One consideration is the necessary bandwidth relationship between the inner and outer loops. This topic leads to the play on words in the main title of this blog post, The Case of the Dueling PLLs. A second consideration is the difference in how one analyzes the phase noise for such an architecture, which arises from the fundamental difference between these two approaches as explained below.
General Motivation for a Dual-Loop PLL Architecture
As you may recall from a previous blog post, there are two basic PLL clock applications :
Low noise references are input to clock generators, which are usually wide bandwidth (e.g., 100s kHz to MHz). By contrast, jittery clocks are input to jitter attenuators, which are usually narrow bandwidth on the order of kHz or less.
But what if your clock application requires both functions? The most straightforward approach is to cascade the two PLLs in series as discussed in the next section.
Cascaded Dual-Loop PLL Architecture
The figure below, taken from the cited white paper, illustrates a single-chip, cascaded dual-loop architecture. (Note that this sense of the term cascade is different from classic control system terminology. Here we mean two PLLs concatenated or in series.)
In this case, the left hand PLL1 with an analog Voltage Controlled Xtal Oscillator (VCXO) is used as a narrow band jitter attenuator stage. The jitter attenuated clock signal is then input to the right hand PLL2, which is used as a wide band clock generator stage. The VCXO need not be very high in frequency but should have good close-in phase noise. This generally means a high Q crystal, which is why this component is typically external to the IC. This necessitates an external control voltage signal to the VCXO.
The on-chip VCO needs to be high enough in frequency so that the divided down clock can yield the necessary output clock frequencies. It also should have low phase noise at high offset frequencies.
This particular example is depicted as all analog with several external filter components and sensitive traces. However, there is no intrinsic reason why a cascaded dual-loop architecture could not be implemented more digitally and with filtering on-chip.
Because the PLLs in the example above are in-series and independent, the total output phase noise can be calculated as a cascade of phase noise processing elements as described in .

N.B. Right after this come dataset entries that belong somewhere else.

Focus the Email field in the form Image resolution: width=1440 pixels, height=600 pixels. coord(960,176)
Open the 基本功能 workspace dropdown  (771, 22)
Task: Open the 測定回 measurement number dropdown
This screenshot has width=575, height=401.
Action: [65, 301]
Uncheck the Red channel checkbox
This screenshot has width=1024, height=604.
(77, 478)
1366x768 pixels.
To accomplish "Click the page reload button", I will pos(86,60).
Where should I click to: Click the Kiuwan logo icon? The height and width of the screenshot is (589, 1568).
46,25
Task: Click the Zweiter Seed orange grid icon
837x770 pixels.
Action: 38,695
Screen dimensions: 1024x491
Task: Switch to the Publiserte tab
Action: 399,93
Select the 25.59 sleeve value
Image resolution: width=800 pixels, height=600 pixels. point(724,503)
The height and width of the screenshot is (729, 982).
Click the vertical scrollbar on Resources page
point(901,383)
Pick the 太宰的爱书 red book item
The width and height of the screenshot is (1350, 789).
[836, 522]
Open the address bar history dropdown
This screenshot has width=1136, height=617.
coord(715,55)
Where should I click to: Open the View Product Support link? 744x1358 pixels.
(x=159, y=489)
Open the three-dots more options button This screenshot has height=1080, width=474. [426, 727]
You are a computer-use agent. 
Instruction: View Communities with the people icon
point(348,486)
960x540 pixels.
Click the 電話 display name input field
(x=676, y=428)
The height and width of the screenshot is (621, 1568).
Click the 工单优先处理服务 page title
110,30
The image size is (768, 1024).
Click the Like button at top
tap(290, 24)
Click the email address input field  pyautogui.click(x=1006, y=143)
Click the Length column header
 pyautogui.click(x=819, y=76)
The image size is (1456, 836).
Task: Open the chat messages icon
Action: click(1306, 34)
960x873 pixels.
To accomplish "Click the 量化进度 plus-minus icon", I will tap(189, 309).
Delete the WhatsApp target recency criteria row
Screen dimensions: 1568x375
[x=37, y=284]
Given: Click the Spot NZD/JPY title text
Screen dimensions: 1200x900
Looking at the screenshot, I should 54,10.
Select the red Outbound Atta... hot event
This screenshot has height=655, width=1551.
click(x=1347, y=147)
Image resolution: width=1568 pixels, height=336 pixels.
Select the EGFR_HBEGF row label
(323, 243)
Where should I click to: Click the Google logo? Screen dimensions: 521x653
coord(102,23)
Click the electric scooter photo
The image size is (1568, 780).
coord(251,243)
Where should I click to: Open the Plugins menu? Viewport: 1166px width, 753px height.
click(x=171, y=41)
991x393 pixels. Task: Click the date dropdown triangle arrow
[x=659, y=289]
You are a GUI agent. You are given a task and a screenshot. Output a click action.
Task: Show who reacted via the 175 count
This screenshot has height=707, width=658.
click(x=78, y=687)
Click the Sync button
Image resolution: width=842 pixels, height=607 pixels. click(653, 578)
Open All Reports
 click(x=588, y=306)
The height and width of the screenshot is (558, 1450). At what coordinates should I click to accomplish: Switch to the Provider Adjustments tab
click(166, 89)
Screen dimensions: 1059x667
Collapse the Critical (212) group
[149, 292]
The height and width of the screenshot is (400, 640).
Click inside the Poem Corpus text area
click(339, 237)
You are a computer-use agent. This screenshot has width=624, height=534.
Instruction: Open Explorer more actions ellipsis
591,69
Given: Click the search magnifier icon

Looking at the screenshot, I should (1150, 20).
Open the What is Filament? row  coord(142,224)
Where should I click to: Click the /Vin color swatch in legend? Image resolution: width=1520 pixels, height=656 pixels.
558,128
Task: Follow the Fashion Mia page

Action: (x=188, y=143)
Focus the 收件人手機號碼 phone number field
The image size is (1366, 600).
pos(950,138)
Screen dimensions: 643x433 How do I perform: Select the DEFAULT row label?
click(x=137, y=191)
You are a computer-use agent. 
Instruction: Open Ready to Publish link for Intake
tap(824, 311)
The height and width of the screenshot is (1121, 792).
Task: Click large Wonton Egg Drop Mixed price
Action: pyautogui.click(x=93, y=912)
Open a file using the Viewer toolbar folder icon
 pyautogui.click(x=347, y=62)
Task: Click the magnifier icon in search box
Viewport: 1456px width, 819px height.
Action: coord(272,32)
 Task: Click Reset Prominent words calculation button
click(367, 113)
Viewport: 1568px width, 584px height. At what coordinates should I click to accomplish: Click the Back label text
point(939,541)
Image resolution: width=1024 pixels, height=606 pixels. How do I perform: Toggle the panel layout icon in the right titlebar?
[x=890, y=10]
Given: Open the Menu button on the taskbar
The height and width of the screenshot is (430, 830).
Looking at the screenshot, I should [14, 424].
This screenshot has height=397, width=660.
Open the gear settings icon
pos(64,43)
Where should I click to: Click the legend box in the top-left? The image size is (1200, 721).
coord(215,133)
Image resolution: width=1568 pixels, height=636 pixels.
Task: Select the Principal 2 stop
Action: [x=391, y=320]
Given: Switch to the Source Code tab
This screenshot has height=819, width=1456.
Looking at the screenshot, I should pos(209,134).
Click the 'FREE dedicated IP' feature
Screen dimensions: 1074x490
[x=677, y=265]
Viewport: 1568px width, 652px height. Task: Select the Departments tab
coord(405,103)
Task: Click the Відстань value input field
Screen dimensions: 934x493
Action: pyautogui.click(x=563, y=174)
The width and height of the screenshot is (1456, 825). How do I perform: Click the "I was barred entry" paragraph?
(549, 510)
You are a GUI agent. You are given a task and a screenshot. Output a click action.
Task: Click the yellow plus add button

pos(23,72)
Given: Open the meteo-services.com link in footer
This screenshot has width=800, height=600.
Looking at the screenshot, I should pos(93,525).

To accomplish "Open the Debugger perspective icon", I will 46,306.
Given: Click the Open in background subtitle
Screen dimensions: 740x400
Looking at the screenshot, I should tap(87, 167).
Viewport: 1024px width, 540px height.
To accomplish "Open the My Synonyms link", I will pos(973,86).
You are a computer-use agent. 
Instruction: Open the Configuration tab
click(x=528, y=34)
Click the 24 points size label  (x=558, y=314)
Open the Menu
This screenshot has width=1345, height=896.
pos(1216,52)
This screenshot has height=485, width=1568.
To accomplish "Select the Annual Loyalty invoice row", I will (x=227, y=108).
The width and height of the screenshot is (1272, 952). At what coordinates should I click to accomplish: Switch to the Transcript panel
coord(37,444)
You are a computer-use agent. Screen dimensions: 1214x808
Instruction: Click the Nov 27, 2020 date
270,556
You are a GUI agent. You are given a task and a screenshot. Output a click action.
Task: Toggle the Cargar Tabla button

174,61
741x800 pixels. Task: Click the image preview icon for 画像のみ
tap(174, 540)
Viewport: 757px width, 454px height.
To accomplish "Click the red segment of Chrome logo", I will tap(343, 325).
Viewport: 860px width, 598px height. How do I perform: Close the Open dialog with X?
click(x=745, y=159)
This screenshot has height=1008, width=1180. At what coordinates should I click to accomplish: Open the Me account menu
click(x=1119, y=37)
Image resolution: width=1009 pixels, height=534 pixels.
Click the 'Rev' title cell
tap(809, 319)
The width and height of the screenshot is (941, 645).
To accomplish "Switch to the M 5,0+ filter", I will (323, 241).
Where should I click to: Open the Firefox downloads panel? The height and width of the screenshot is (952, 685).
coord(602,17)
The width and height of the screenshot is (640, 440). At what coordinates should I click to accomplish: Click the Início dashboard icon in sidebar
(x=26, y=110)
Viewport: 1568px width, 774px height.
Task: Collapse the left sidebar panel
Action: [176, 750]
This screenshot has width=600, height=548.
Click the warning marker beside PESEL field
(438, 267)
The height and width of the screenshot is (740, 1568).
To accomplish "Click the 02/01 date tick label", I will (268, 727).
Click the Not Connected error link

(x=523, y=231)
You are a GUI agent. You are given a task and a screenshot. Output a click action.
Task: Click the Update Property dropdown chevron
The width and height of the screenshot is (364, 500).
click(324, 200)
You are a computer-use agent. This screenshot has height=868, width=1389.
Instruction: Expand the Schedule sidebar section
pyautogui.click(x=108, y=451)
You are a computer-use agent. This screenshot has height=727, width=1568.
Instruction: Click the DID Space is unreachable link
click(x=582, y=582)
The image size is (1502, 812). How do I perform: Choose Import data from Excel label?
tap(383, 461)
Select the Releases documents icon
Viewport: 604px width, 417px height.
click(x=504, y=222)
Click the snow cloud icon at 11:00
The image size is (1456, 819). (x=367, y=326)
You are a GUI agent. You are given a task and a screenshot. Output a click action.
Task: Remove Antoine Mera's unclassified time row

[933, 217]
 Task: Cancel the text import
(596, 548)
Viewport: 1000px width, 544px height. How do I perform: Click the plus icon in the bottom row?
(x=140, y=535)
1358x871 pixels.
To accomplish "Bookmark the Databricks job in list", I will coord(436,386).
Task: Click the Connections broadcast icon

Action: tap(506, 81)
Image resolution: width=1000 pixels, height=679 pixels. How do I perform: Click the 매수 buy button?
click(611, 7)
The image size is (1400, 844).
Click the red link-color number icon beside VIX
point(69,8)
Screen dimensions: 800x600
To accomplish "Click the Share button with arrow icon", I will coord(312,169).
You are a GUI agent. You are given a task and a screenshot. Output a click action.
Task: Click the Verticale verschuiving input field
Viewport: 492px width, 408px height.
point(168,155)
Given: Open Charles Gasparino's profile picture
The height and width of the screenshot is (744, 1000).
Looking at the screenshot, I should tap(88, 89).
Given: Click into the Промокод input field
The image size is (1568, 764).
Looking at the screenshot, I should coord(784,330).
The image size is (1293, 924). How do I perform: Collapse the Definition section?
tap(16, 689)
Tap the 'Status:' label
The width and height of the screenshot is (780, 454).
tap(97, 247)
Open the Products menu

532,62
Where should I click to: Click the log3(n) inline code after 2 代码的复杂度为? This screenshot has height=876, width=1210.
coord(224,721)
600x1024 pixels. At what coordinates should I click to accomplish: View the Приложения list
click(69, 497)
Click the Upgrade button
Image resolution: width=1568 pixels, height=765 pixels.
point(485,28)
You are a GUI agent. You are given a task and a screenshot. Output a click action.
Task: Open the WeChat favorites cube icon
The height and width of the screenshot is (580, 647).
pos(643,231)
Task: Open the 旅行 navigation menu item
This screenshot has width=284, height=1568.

Nested Dual-Loop PLL Architecture
The figure below, also from the cited white paper, illustrates a nested dual-loop architecture. In classic control system terminology, this would actually be considered a variation of a cascade control system. For clarity, I will use the term nested here. Think of it as the PLL equivalent of nested Matryoshka dolls.
In this case, the inner loop (IL) PLL is being used as the “VCO” or rather the Digitally Controlled Oscillator (DCO) of the outer loop (OL) PLL. This is the fundamental difference between these two approaches, which will determine how one calculates the total phase noise.
How does this work?
What are the advantages to this approach?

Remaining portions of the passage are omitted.